It evaluates how efficiently the algorithm works as the size of input increases in comparison with its alternate algorithms/solutions. The size of input we consider here varies from 1 to millions and sometimes billions. In simple words, we can see how the algorithm behaves when the input is very low, and gradually, we increase the input size. The input size is generally based on the problem conditions and constraints. The efficiency of a general algorithm is really examined when the input size is considerably high (10^8). General algorithms are the ones that can be used in Frequent like searching or sorting algorithms.

We generally consider the algorithm, which takes a few seconds to solve the problem rather than running infinitely.

**Space Complexity**

Here, the term memory is used as space. It evaluates the amount of extra memory used to reach a solution. Whenever the code is executed, some memory is provided to the text/code written, and extra memory is allocated to each variable and data structure used in the program.

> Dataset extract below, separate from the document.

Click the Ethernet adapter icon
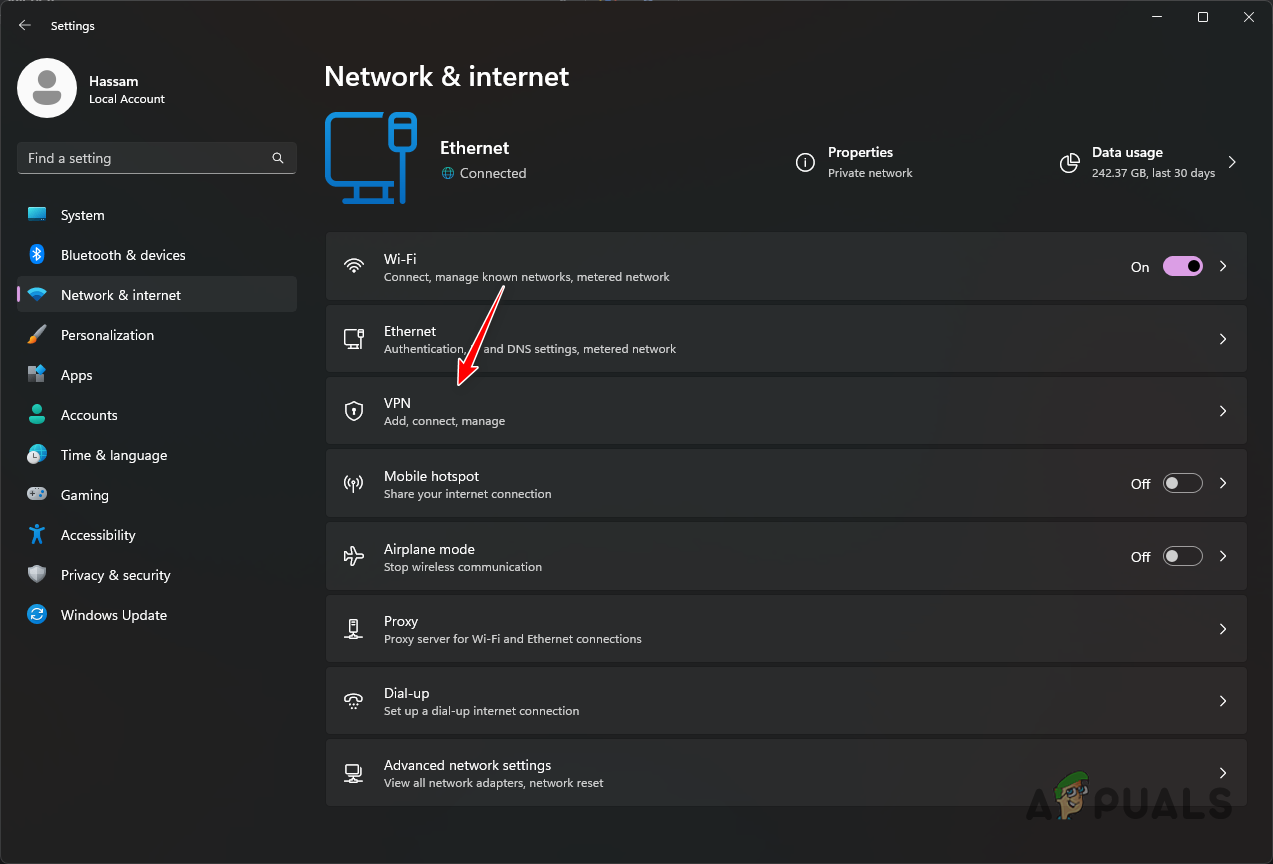[354, 338]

For Example, if we need to add N integers and for this purpose, we are creating a variable for each integer, these N variables will have their own N memory location. The space complexity will become O(N) (read as the order of N).

While designing an algorithm, we consider minimizing the time as well as space. An algorithm is selected based on the minimal time of execution and sometimes minimal or constant space. In practice, we design an algorithm considering the time complexity and less about the space complexity.

An algorithm that takes less time and less space is considered the optimal and efficient one.